I used to work with a fellow named Ed, who lived in L.A. for a little while after he'd gotten out of the Army in the early 60's, and there he worked a little at a mechanic's shop. One day, after he'd worked there for a few weeks, he was called out to look at a car a customer had just brought in, to see if a problem could be diagnosed and fixed quickly.

He didn't look at the guy that closely, instead just looking down under the hood. When he decided that it couldn't be fixed right there, and the guy would have to leave the car....he heard "Doggone it," and looked up and realized that it was Don Knotts he'd been talking to.

He worked on Don's car, and apparently Mr. Knotts is a nice tipper, as well.
While I Was Sleeping

We had the Golden Globes, which are always kind of interesting to watch, because occasionally you'll get a drunk movie or TV star up on stage.

The Office won the award for Best Comedy Series. I really enjoyed The Office. There's an incident and a conversation between Tim and Gareth about a stapler in the first episode that made me laugh so hard I missed the next couple of minutes of what happened.

Saw that Renee Zellweger, won...she was very good in Cold Mountain.

Tim Robbins won best Supporting Actor for Mystic River, over Last Samurai's Ken Watanabe. Bill McCabe disagreed. I felt like, as great as Ken Watanabe was in Samurai (and he was excellent), Tim Robbins shed all his skin and become somebody else completely when he played Dave Boyle in Mystic River. I read Dennis Lehane's book, and saw somebody else completely in my mind, but Robbins' performance convinced me totally.

And Bill Murray got awarded for Lost in Translation.
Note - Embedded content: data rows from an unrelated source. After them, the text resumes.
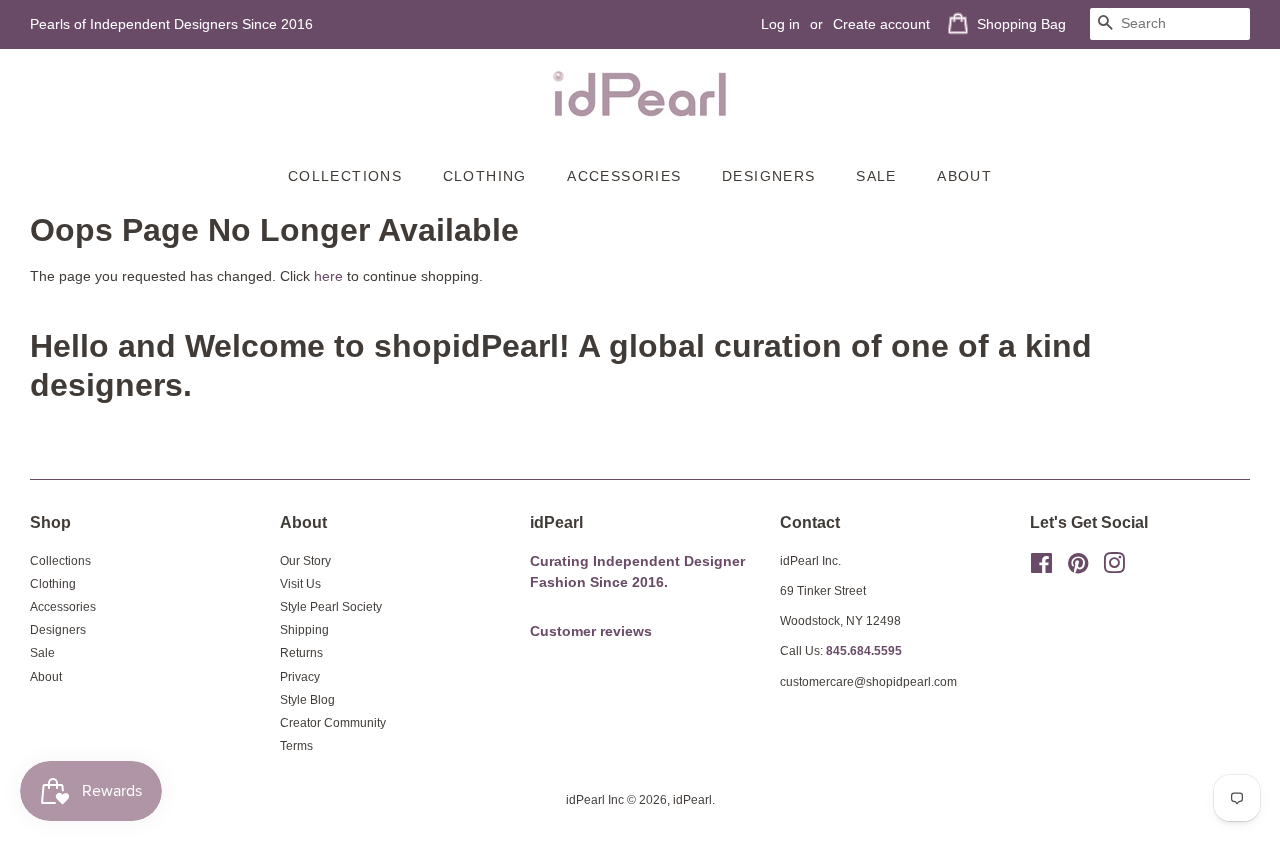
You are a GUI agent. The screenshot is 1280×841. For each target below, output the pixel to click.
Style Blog (307, 700)
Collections (345, 176)
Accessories (624, 176)
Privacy (300, 677)
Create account (881, 24)
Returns (301, 653)
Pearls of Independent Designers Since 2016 (171, 24)
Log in (780, 24)
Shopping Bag (1021, 24)
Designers (769, 176)
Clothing (485, 176)
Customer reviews (591, 631)
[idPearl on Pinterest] (1078, 568)
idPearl (692, 800)
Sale (876, 176)
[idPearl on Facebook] (1041, 568)
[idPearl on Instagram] (1114, 568)
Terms (296, 746)
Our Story (305, 561)
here (328, 276)
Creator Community (333, 723)
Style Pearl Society (331, 607)
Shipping (304, 630)
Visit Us (300, 584)
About (964, 176)
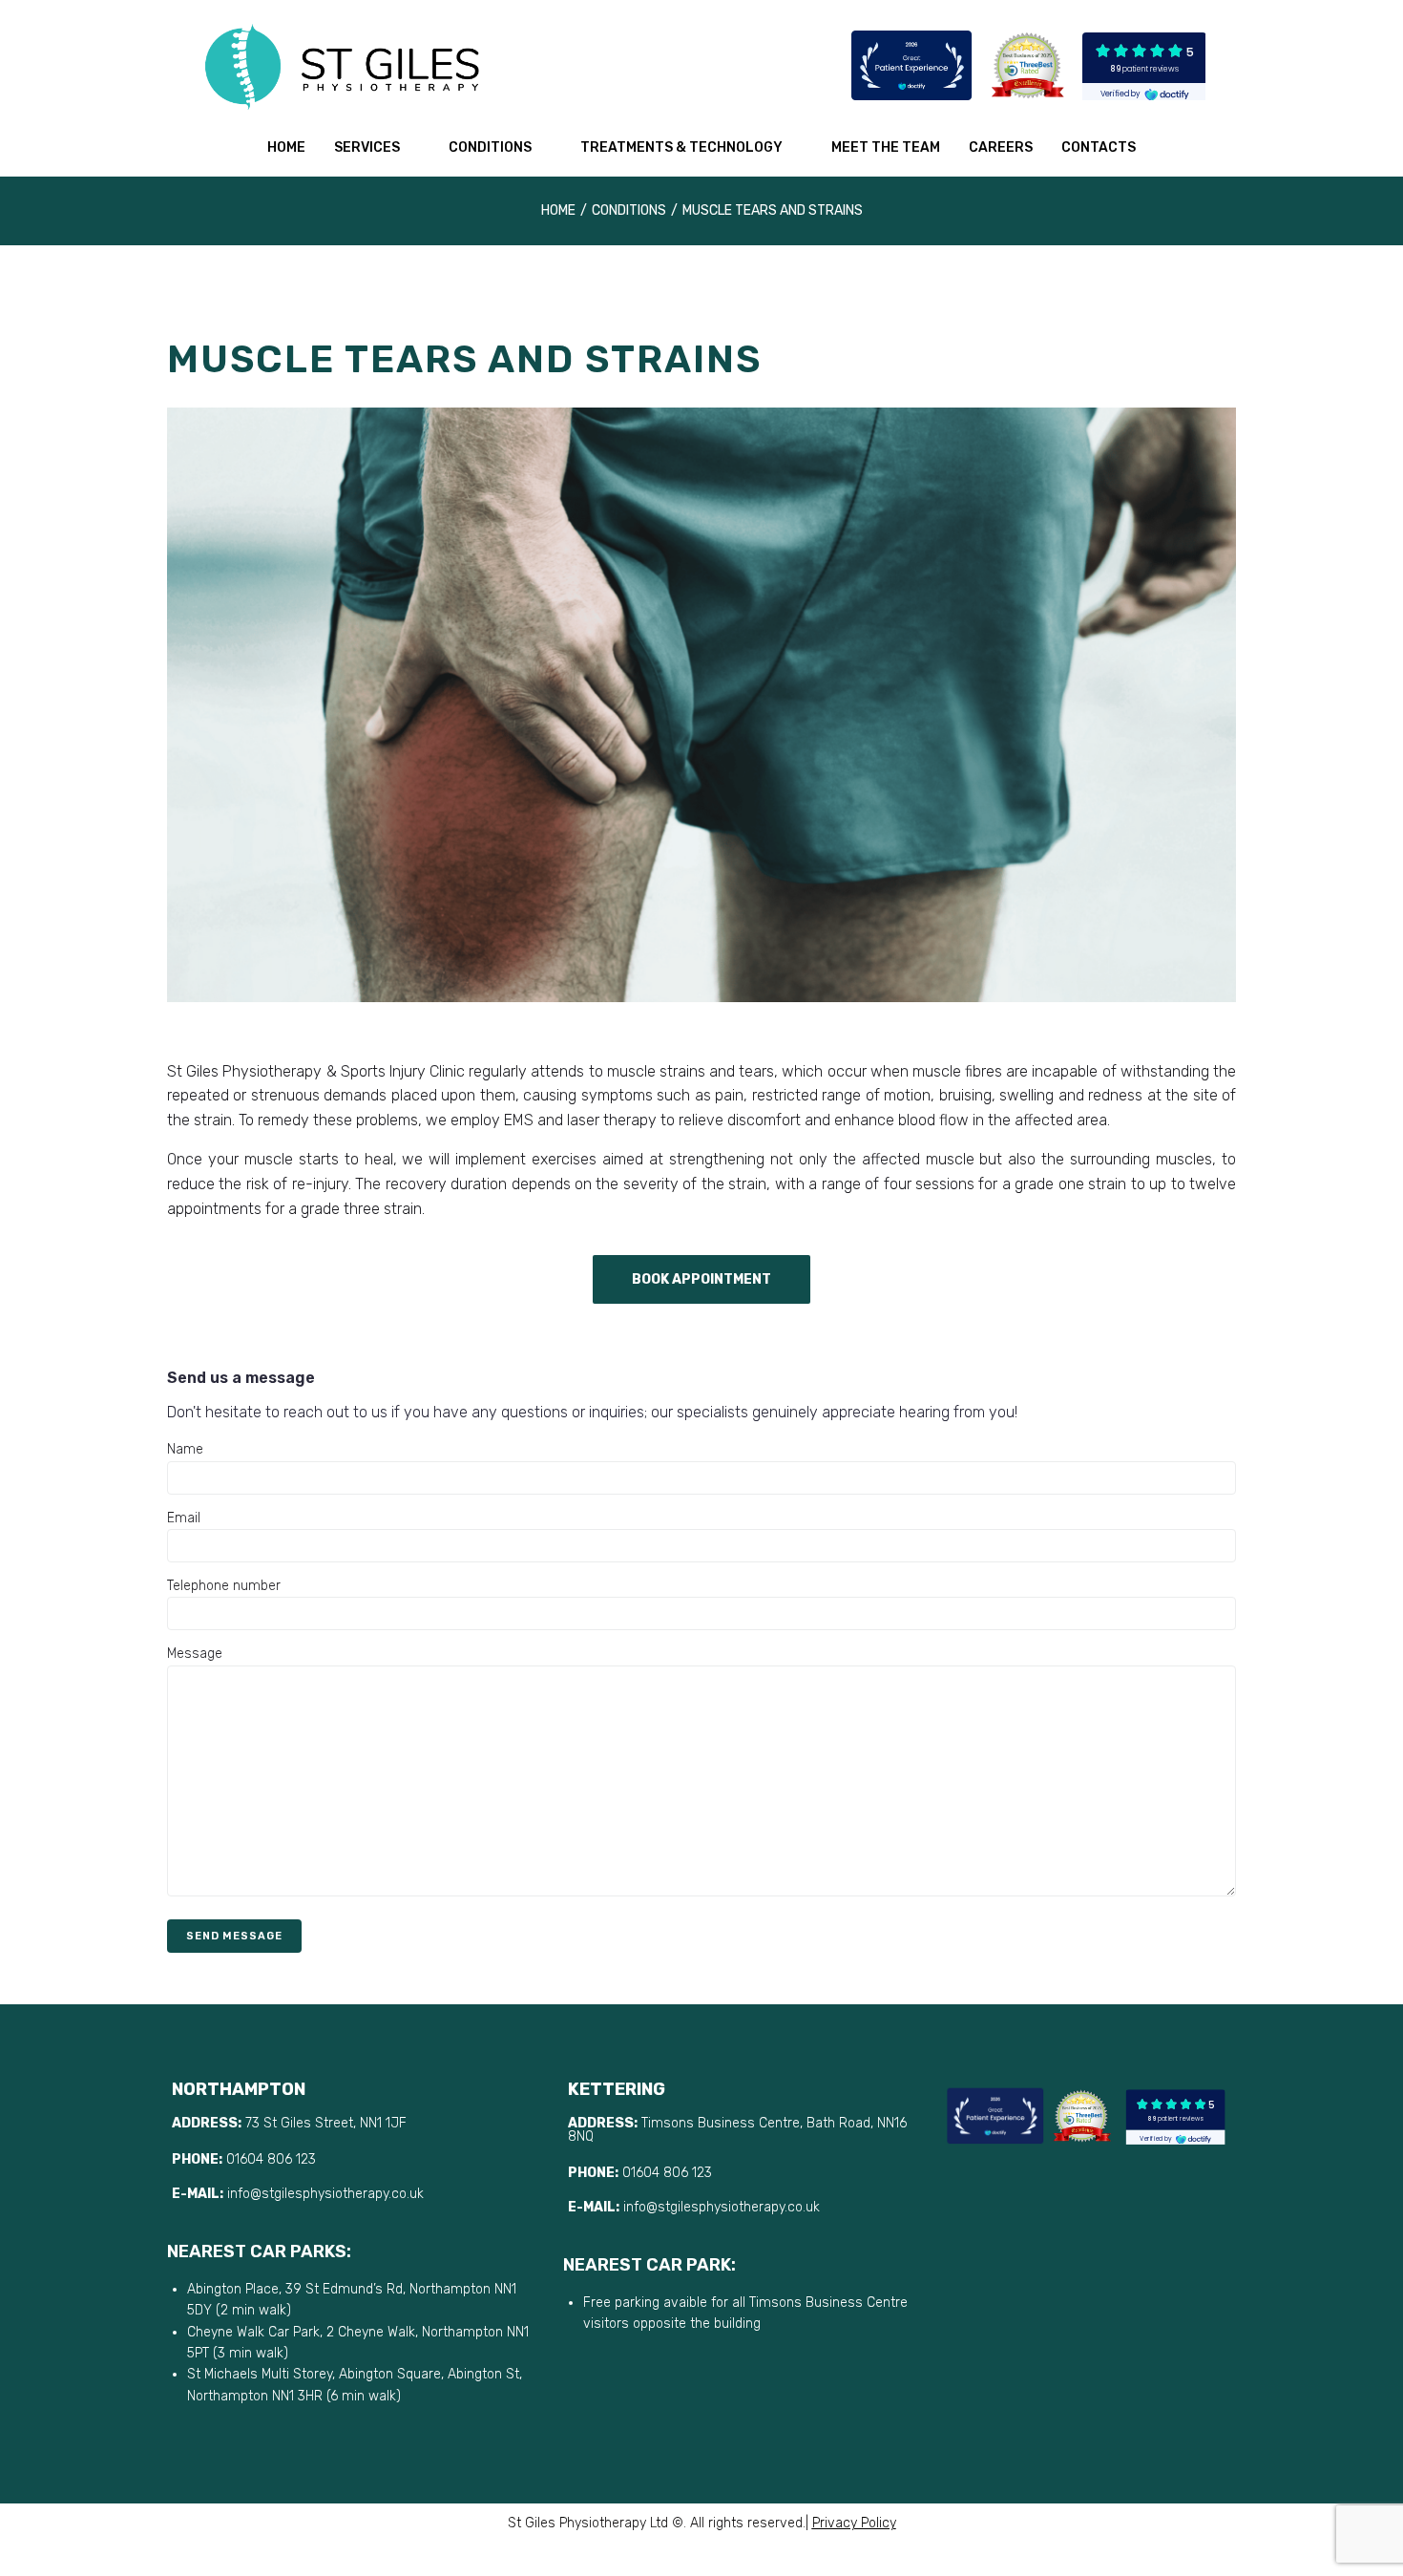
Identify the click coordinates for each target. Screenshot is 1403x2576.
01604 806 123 (271, 2159)
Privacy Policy (854, 2523)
From the CNN article:

"There are so many people taking credit for this that I don't know where to begin," Murray said. He also thanked director Sofia Coppola "for writing a film that was so good that everybody in this room says, 'That lucky son of a bitch: It could have been me.' "


Oscar nominations come out Tuesday, right? I say I don't care...but yeah, I do.

Moving On.....

The WWE held the Royal Rumble tonight. The Royal Rumble is my favorite pro wrestling event. It's a 30 man, over-the-top rope Battle Royal, with entrants entering at 2 minute intervals, and the last man standing getting the main event title shot at Wrestlemania, which is the biggest show of the year.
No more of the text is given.